Since the start of the Covid-19 pandemic, clinical science and public health have operated in tension over policy. Clinical science pertains specifically to disease in an individual patient; public health focuses on groups of people and therefore considers strategies that optimize societal benefits and minimize the risks, health and otherwise, that affect the well-being of a community. The contrasting perspectives of science and public health are now playing out in the discussion of the Covid-19 vaccination program in the U.S.
Over the past two months, two Covid-19 vaccines have received emergency-use authorization on the basis of the results from clinical science—i.e., a randomized-controlled trial (RCT). Pure science says that to get the maximum benefit of the vaccines, two doses, three or four weeks apart, are essential. The Phase 3 RCTs for the vaccines (both mRNA vaccines) demonstrated that after two doses, the vaccines were more than 90 percent efficacious (referring to outcomes of the RCT) preventing serious infection. It was observed, however, that after one dose, the efficacy was about 52 percent. Data on the length of time that protection lasts for one dose or two is limited (this information will be available when the trials are finally completed), though it is strongly believed that those who received the second dose have significantly longer protection.
Epidemiologic science says that health-care personnel and residents of long-term care facilities should be vaccinated first, followed by people over 75 and frontline essential workers. The epidemiology of Covid infections and deaths justifies these recommendations. It almost goes without saying that health-care professionals exposed all day, every day should be among the first to be vaccinated. Residents of nursing homes are at substantial risk for becoming infected and dying from Covid. The risk for infection among those between 75 and 85 is eight times greater than for adults under 30, and the risk of death is 220 times greater. By contrast, the rate of infection among those even slightly younger—the 65-to-74 cohort—is five times greater than among the 18-to-29 age group, and the risk of death 90 times greater.
Unfortunately, the start of the vaccination program has been slow, which is worrisome given the high numbers of current Covid cases. The past seven days saw more than 1.7 million cases. During this period, the U.S. has experienced between 3,500 and 4,000 Covid-related deaths per day and, in many regions, severely limited hospital capacity. To put this in perspective, at the start of the pandemic last spring, the number of Covid-related deaths per day was between 2,000 and 2,500. Rollout for the vaccines started last month, and the targets for numbers of people vaccinated have not met expectations. As of January 14, the federal government has distributed 29.3 million vaccines, and the number of people receiving first doses stood at 10.2 million—still well short of the goal of administering 20 million first doses by December 31, 2020. The rate of vaccination has picked up, though.

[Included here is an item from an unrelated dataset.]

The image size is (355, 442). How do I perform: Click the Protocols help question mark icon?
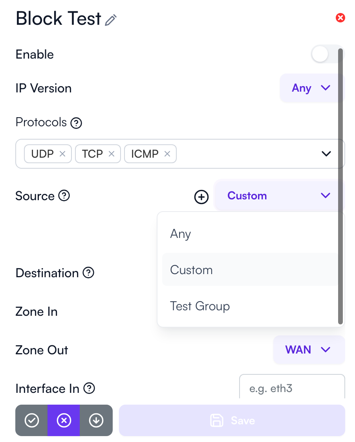[x=76, y=123]
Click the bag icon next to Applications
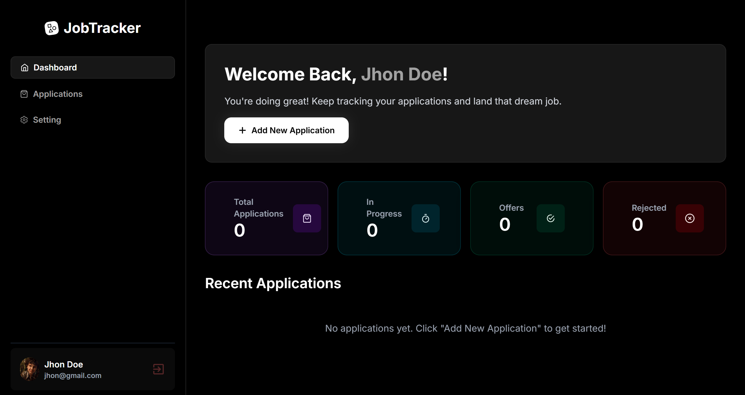 click(24, 94)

In reaction to the sluggish start of the Covid vaccination program and the growing number of deaths and hospitalizations, Operation Warp Speed officials are moving to a more public-health-oriented perspective. They are making plans to distribute their full store of purchased vaccines immediately, rather than holding back some of the vaccine for second doses, and they are recommending that states lower the age cutoff to 65. Both strategies are intended to increase the number of people vaccinated—if only partially—in hopes of reducing the impact of Covid sooner.
The officials assume that vaccine production and distribution will ramp up sufficiently to provide timely administration of the second dose. Britain’s most recent vaccination plan also includes the release of its entire vaccine supply, though British public-health authorities are less optimistic about acquiring sufficient additional vaccines and are planning for a delay in the second dose. They are making the reasonable assumption that getting more people with one dose sooner is more important than getting fewer people two doses.
Expanding the number of people vaccinated by accepting younger age groups may sound counterintuitive because the supply of vaccine is limited. But difficulty reaching the elderly and reluctance by some to be vaccinated, combined with concerns that supply could be wasted if it’s not used in a timely manner, has prompted a revision of the initial, clinical-based assumptions. This resembles the Israeli approach. Israel is prioritizing the vaccination for those 60 and over and for health-care workers—but in order to avoid waste, when extra vaccine supply exists, vaccination centers will administer doses to anyone, regardless of age and risk, until the surplus runs out.
The number of Covid cases and deaths stand at all-time highs. Concerns that this trend will continue for the next few months is motivating policymakers to broaden their thinking from a pure science approach to one that uses science to create rational public-health policies. Expanding the eligible populations and pushing out the country’s full supply of vaccine despite the risk that the supply of second doses is insufficient illustrates how public-health can act as the real-world expression of science.